Create another Session without incremental_streaming_enabled, or set it to false. The response should include:
{
  "incremental_streaming_enabled": false
}
After sending the same user.message, stream and history should contain full events such as agent.message and session.status_idle, but not the incremental event types listed above.

Parser Checklist

  • Treat SSE event: and JSON data.type as the public event type.
  • Reconstruct text by appending agent.content_block_delta.delta.text for events whose delta.type is text_delta.
  • Reconstruct thinking by appending agent.content_block_delta.delta.thinking for events whose delta.type is thinking_delta; a full compatibility agent.thinking event may still arrive later.
  • For tool input increments, check delta.type == "input_json_delta" and append delta.partial_json; do not expect a top-level tool_input_delta event.

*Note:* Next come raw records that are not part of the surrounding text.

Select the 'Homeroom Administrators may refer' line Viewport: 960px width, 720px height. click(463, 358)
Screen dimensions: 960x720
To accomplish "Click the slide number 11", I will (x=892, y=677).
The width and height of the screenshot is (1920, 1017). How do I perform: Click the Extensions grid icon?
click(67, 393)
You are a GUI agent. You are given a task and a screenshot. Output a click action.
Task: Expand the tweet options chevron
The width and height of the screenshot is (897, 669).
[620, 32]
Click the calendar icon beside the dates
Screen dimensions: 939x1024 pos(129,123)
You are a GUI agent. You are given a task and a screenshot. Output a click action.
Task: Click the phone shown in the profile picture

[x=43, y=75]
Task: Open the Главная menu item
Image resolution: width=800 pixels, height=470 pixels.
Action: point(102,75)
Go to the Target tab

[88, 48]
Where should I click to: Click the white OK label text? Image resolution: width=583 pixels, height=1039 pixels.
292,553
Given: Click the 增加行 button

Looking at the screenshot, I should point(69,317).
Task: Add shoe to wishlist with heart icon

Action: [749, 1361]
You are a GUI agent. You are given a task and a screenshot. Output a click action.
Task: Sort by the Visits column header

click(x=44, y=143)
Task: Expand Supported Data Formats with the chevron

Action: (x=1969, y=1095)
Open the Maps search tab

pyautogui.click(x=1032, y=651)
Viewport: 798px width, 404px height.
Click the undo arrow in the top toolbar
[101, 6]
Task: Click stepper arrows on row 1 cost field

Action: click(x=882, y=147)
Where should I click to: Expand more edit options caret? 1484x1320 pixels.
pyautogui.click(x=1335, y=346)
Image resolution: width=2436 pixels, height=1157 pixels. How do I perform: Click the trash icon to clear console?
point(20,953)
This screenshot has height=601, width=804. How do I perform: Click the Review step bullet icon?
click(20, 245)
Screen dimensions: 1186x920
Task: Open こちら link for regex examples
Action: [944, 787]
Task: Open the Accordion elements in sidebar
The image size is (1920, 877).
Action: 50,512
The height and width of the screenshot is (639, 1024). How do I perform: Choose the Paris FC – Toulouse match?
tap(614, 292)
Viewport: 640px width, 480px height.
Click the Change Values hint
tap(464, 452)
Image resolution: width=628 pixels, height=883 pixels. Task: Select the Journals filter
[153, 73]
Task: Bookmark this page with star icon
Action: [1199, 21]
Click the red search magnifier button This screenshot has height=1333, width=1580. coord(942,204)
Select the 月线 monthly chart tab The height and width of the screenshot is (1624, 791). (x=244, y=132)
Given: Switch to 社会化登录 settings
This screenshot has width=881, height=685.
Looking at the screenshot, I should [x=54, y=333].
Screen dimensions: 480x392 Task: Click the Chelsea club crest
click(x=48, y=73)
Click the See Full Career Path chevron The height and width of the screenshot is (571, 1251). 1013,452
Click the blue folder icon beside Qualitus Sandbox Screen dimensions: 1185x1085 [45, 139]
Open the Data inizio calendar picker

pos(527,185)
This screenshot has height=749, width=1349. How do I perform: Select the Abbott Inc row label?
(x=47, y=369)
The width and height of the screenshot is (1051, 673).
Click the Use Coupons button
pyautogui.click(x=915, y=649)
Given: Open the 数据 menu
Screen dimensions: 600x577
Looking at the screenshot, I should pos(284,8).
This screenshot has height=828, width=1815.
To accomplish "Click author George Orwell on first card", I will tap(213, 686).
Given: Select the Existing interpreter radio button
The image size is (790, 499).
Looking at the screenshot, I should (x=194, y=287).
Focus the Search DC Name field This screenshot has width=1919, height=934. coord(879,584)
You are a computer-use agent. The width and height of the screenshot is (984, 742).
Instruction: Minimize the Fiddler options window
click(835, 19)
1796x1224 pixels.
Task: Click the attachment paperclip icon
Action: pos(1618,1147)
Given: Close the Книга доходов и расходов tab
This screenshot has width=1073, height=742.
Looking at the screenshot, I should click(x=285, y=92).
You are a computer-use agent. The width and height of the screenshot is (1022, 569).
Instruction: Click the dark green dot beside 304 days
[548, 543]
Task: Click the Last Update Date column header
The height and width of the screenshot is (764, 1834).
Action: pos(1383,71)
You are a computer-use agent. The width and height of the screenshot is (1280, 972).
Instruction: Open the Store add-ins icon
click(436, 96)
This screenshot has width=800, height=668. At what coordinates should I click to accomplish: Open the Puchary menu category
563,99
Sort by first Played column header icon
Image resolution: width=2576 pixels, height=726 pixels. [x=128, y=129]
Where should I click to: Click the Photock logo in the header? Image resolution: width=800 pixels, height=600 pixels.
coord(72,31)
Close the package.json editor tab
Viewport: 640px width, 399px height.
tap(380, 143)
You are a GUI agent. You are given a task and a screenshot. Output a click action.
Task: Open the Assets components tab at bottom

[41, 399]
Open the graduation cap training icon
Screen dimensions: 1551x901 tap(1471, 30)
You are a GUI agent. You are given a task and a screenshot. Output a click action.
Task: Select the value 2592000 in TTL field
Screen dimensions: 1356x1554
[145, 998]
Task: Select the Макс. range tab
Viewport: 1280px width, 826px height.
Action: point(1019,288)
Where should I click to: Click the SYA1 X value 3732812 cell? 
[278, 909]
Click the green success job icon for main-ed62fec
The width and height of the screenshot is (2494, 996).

  • tool_output_delta is not emitted yet; tool execution results return as full agent.tool_result events.
  • Track index to keep multiple content blocks separate.
  • Treat processed_at as optional on agent-generated events.
  • Keep listening after session.status_idle if the client supports multiple turns on the same connection.
  • Reconnect with Last-Event-ID after network drops.